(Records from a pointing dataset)
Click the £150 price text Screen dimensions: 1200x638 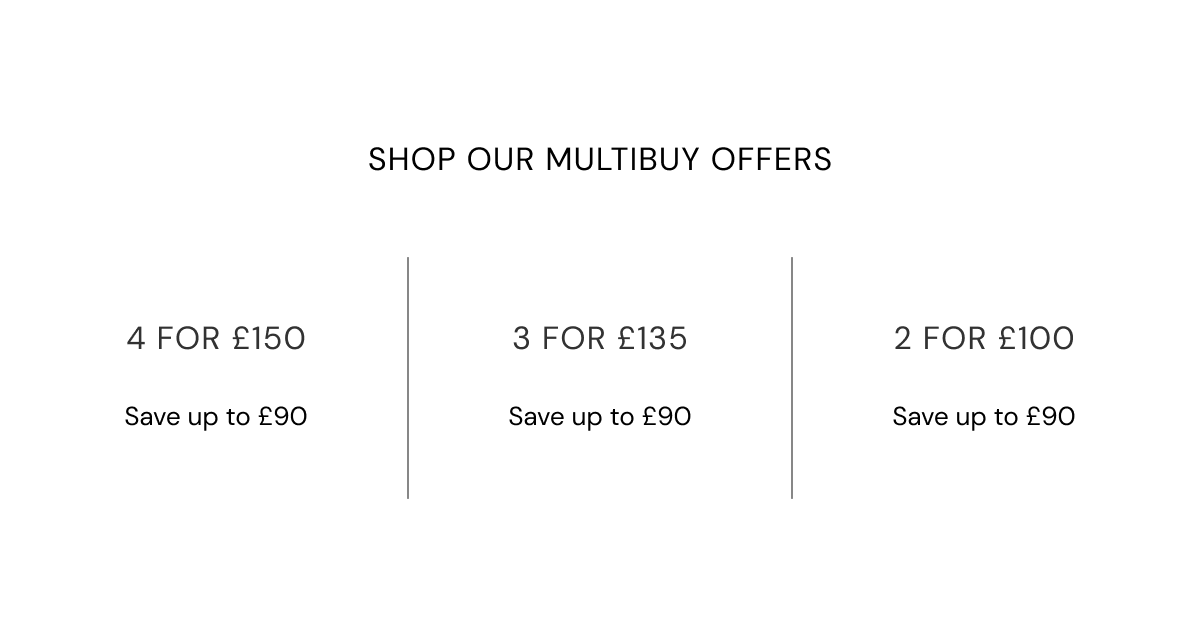(269, 338)
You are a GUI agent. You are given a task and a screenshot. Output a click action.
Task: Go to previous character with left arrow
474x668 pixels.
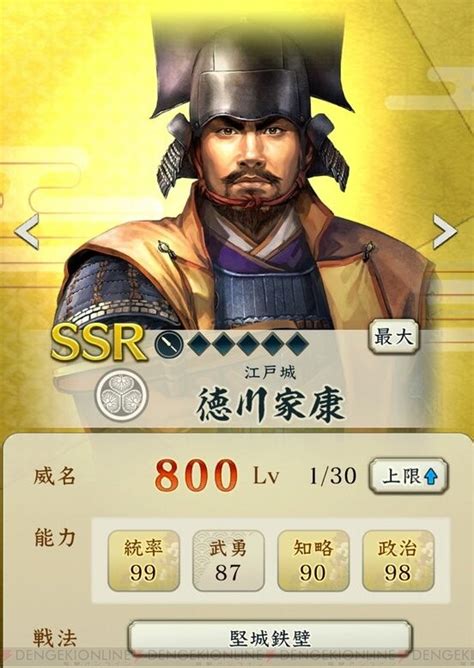[x=27, y=231]
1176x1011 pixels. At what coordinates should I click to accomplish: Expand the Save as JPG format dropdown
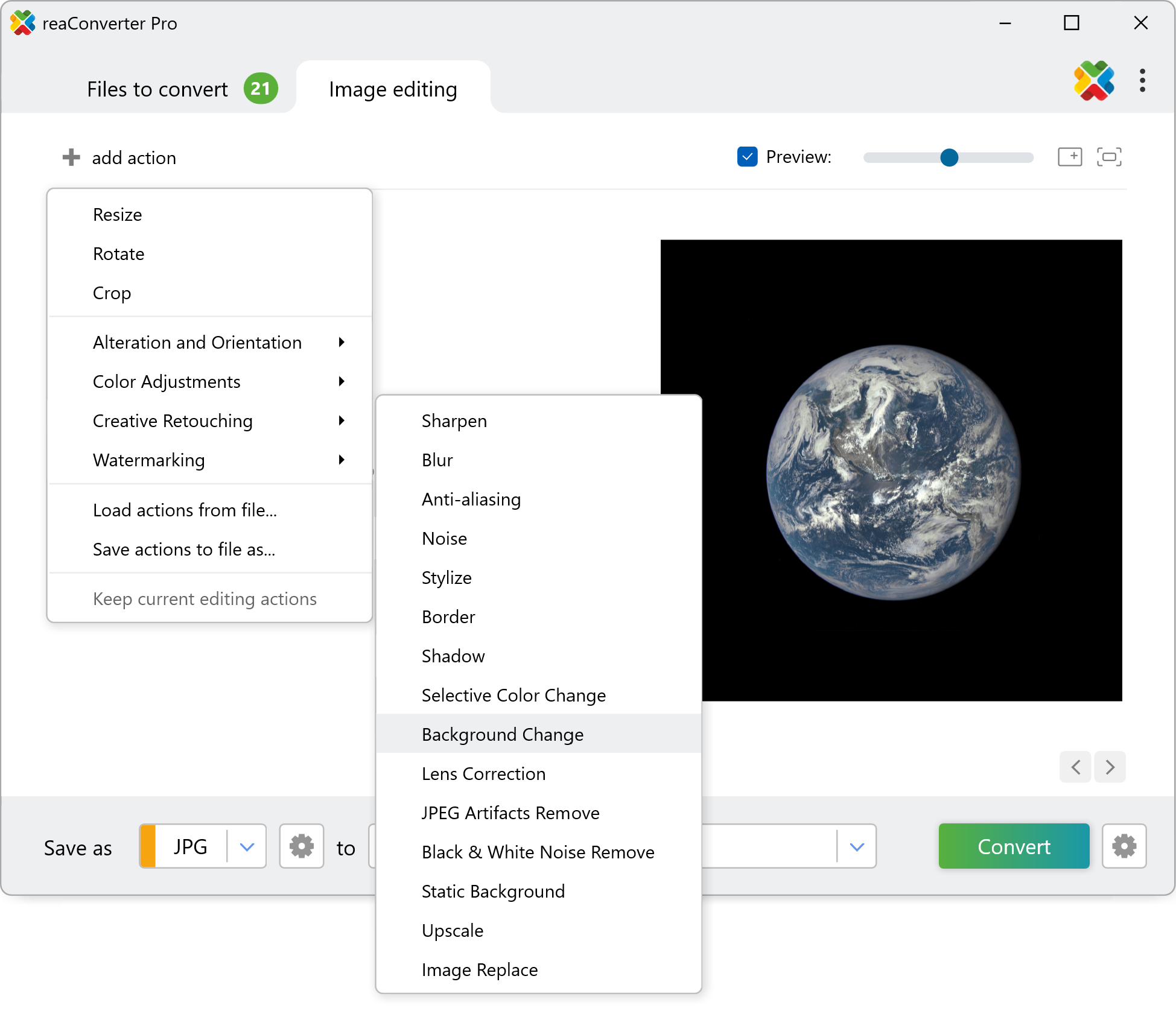click(x=247, y=846)
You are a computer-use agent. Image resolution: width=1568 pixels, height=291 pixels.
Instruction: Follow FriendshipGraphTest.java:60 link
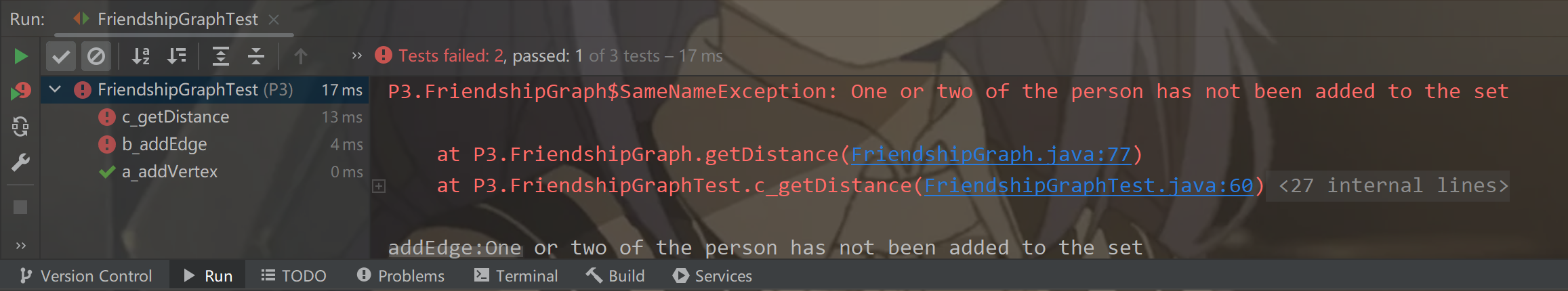(1088, 186)
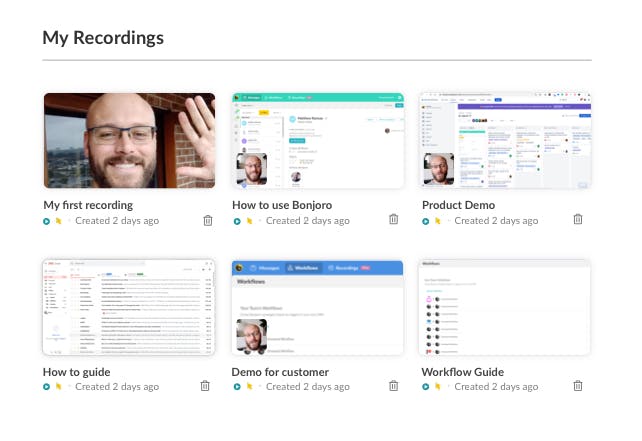Screen dimensions: 642x441
Task: Click yellow cursor icon under Workflow Guide
Action: point(438,386)
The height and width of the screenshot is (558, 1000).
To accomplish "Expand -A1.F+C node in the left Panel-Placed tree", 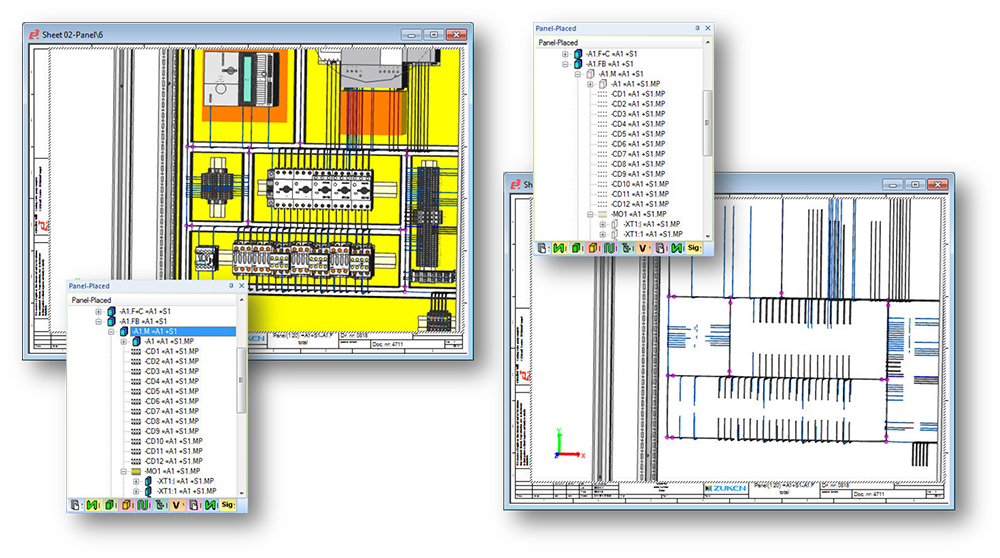I will [x=98, y=311].
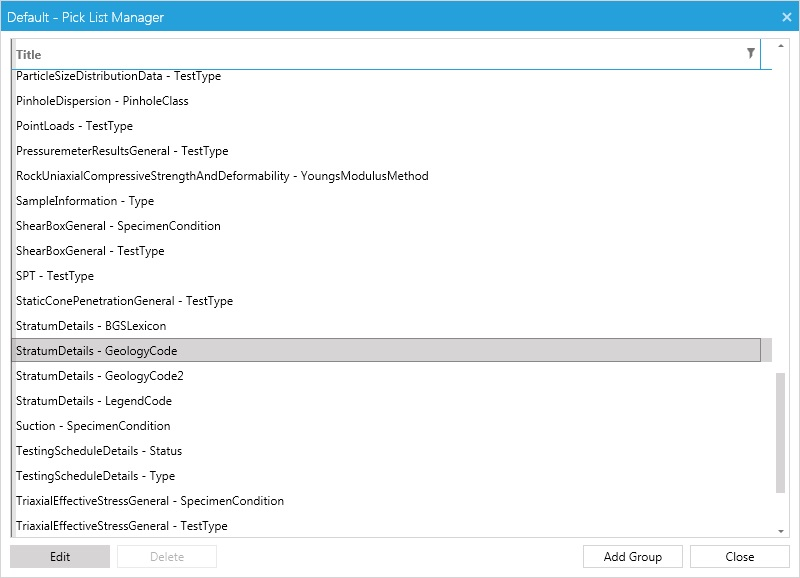This screenshot has height=578, width=800.
Task: Select PinholeDispersion - PinholeClass item
Action: (x=386, y=100)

• Problem description: Lay out the rows above as a numbered list, from the line containing "You are a computer-use" through the line containing "Action: point(438,386)", both included, without blank lines. Leave the pictures out of the answer.

• Solution:
1. You are a computer-use agent. Image resolution: width=1568 pixels, height=291 pixels.
2. Instruction: Follow FriendshipGraphTest.java:60 link
3. (1088, 186)
4. Screen dimensions: 642x441
5. Task: Click yellow cursor icon under Workflow Guide
6. Action: point(438,386)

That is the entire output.